### PROBLEM DETAILS
Your answer should be a number only: the count of lines in the following entries that contain "computer".

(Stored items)
↓
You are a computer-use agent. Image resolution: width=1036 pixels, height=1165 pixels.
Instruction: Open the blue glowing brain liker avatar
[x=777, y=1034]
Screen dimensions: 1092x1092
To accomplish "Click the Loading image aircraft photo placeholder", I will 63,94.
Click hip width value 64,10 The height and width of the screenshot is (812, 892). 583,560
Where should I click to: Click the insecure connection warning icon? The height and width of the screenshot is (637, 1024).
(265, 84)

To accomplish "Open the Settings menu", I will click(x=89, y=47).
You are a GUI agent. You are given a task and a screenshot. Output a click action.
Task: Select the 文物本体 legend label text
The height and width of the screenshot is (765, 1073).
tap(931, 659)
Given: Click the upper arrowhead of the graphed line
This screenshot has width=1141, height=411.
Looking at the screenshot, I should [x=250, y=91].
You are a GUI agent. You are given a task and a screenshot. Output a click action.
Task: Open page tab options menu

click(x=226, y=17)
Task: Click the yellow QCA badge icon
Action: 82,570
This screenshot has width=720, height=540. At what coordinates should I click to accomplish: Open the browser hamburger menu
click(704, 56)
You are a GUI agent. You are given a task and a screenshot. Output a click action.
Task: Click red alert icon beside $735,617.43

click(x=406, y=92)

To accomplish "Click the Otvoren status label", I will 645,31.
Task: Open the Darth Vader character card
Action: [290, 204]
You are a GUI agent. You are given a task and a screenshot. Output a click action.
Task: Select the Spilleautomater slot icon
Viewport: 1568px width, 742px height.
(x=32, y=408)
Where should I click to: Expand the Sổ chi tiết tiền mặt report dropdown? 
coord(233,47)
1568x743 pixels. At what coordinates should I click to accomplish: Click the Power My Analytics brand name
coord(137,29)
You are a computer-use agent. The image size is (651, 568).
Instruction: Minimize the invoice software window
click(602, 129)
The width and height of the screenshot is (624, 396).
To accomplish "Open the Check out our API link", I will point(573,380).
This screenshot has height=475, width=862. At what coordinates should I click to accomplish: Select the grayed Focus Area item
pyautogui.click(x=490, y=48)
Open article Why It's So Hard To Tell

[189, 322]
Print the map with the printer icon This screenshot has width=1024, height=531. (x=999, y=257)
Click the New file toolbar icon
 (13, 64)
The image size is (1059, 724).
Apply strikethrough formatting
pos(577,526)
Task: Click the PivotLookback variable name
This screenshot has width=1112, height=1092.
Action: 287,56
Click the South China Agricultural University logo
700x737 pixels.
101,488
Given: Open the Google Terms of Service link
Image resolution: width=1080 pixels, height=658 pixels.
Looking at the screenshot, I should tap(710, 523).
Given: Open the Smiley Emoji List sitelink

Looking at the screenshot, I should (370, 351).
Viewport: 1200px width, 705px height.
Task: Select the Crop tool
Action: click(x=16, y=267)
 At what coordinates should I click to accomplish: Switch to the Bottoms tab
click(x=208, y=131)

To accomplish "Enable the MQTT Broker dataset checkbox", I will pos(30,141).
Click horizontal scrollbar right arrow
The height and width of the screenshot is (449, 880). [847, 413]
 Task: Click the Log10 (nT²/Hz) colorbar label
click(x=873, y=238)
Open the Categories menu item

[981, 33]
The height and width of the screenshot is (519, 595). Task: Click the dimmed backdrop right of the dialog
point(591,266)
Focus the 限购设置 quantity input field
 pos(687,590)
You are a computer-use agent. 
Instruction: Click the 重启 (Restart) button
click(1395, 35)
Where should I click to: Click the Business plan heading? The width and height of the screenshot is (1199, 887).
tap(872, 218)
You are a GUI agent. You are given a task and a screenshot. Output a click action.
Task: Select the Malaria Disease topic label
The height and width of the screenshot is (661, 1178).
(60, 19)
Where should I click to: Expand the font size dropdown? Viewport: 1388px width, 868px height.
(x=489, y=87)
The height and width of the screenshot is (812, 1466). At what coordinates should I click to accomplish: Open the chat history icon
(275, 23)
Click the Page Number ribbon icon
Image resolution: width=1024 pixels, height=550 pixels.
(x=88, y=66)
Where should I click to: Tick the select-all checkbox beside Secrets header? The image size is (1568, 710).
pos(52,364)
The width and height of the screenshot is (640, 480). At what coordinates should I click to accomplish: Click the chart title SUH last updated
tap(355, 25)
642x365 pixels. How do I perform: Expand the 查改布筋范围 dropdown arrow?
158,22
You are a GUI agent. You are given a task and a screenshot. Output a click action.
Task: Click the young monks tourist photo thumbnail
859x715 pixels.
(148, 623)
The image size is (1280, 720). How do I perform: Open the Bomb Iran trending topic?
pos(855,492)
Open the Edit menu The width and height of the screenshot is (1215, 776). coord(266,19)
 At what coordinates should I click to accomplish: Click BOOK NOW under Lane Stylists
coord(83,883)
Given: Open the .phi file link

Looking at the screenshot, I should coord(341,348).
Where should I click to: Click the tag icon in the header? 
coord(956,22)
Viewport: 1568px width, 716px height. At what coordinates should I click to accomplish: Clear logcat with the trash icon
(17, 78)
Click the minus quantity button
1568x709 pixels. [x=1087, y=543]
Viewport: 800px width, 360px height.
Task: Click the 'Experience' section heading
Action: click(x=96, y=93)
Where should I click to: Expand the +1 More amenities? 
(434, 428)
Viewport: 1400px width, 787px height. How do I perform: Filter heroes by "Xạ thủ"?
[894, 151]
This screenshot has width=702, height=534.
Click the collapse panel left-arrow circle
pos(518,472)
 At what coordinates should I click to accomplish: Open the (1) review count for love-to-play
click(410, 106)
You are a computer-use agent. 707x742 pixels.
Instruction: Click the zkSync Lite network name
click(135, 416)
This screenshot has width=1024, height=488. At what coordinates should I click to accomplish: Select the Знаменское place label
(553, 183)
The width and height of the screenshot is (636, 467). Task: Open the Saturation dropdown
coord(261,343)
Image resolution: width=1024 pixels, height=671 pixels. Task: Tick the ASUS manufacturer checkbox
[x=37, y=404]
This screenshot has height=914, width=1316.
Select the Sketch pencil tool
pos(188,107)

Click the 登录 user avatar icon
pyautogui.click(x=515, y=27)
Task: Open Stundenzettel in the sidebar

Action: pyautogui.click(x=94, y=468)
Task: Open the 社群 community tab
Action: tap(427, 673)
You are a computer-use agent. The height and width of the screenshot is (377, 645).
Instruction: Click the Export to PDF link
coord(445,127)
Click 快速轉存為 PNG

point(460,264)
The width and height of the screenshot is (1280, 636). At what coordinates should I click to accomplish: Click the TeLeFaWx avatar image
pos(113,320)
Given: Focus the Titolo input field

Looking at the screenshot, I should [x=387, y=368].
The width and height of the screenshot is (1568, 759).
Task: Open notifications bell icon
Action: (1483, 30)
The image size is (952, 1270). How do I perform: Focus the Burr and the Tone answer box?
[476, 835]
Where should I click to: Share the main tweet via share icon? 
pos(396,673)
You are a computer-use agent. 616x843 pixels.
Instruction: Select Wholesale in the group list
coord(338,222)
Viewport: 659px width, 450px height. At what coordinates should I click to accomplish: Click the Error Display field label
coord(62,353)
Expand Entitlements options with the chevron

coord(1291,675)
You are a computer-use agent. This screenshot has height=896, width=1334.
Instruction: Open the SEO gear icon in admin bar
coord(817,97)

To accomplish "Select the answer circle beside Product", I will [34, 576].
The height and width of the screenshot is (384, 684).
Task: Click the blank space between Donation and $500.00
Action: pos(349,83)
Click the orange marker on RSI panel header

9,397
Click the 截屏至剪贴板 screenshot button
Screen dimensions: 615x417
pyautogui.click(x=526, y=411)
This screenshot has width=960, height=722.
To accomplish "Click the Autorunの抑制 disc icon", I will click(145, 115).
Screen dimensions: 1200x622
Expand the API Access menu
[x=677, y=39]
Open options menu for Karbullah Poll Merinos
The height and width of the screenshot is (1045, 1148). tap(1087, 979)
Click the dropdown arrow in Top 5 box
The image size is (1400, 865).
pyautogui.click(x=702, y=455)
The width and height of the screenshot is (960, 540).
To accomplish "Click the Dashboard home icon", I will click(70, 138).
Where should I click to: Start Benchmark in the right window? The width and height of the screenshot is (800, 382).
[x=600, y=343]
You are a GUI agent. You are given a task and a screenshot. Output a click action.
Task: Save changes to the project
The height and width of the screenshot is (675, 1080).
↑
### ANSWER SECTION
7